Kate Bolton Bonnici //
Inside the room someone breathes
through a machine until at some point
they will be moved to a smaller room
& there will be no breathing machine
& breathing will end in some version
or another. (You get that this is code for
what you don’t know how to say.) Outside
the room, men & women who can breathe
talk & look at phones & there are children
too — pull up your mask — outside the screen,
with stronger breath, their pink alveoli
unoccluded by anything except freeway
proximity — all the way & stay six feet —
& they have been told that someone
inside has trouble breathing. One asks
about the soul & you do not say soul
is code for what we cannot touch
because really what she’s asking is will
a body no longer breathing be buried
in the ground & if it’s buried in the ground
will it be wearing nice clothes.

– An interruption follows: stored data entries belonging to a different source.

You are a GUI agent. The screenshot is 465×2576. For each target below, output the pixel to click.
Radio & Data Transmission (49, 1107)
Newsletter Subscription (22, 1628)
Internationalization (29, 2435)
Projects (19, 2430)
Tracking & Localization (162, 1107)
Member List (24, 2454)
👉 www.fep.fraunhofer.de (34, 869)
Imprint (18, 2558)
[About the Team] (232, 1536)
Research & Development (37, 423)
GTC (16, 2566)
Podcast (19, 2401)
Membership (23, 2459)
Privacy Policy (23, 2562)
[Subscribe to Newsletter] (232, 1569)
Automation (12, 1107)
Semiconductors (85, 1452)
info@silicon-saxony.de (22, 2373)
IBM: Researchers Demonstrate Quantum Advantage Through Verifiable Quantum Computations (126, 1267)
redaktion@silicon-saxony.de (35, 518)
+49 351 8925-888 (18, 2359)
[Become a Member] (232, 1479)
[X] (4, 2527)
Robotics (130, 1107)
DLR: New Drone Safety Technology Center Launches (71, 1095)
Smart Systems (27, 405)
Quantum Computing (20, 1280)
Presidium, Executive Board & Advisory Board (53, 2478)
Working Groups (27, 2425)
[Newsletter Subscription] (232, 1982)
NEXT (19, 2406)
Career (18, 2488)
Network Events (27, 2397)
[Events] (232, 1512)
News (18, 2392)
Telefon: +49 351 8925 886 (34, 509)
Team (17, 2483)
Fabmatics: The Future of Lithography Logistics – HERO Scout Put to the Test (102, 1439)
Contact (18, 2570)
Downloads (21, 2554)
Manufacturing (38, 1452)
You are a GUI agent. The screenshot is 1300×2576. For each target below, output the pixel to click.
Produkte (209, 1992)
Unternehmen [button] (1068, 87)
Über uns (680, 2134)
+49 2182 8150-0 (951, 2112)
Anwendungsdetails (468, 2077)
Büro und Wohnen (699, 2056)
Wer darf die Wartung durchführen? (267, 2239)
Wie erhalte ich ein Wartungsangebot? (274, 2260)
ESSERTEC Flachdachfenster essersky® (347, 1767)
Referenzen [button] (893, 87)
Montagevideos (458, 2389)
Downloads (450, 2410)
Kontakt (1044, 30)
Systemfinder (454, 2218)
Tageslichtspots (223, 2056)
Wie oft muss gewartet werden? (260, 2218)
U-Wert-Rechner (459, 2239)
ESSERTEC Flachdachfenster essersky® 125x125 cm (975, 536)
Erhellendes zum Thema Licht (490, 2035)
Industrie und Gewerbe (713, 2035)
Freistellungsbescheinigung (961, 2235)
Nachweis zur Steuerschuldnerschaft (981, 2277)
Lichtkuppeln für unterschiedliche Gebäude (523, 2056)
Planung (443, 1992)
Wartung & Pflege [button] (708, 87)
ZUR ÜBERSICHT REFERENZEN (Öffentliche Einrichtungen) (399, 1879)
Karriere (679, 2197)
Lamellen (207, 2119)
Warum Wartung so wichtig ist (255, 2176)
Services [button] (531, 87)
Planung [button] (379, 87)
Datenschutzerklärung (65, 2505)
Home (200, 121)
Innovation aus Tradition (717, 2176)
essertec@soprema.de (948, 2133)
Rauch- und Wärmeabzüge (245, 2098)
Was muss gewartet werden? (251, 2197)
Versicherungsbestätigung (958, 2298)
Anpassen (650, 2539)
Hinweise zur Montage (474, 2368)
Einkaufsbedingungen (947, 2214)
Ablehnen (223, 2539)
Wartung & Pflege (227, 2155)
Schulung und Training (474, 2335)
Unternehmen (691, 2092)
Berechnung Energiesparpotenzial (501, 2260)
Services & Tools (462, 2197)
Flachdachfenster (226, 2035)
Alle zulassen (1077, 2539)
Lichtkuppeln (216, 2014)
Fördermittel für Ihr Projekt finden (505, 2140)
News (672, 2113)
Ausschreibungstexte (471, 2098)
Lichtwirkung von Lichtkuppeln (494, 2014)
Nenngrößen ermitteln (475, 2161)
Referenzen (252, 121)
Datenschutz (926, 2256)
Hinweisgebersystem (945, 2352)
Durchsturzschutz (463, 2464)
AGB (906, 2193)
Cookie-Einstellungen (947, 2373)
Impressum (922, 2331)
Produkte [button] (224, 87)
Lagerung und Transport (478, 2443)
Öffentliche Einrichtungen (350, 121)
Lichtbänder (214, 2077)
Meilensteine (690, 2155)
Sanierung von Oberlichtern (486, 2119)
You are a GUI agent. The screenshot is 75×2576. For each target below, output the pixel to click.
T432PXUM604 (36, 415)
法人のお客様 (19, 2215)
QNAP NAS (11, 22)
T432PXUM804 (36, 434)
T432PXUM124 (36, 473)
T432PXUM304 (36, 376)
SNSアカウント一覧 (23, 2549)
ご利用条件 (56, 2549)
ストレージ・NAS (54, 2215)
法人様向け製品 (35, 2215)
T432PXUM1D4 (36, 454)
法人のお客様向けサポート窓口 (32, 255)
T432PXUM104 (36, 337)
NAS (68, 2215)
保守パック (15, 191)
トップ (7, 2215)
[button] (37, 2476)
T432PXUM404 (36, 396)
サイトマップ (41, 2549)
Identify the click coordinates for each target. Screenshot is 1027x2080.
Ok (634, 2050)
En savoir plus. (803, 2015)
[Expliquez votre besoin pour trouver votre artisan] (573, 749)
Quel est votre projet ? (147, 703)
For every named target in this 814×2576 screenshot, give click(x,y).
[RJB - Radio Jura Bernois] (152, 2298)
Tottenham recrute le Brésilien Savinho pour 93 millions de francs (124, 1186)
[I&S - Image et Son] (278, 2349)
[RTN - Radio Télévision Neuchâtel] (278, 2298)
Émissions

Yes,
you say because you haven’t addressed
alternatives — how do we change code status? —
But what if you want those clothes,
the ones that get buried in the ground
with the person who no longer breathes?
You tell her she will not want them. (Of this,
you are confidently wrong.) But will we get
to be there & when you say yes
through the screen is that the same as yes?
Nearby, breath of song to which the child
turns — FaceTime us from the funeral — & you know
such turn is her code for saying no
matter, I will, through will, find out.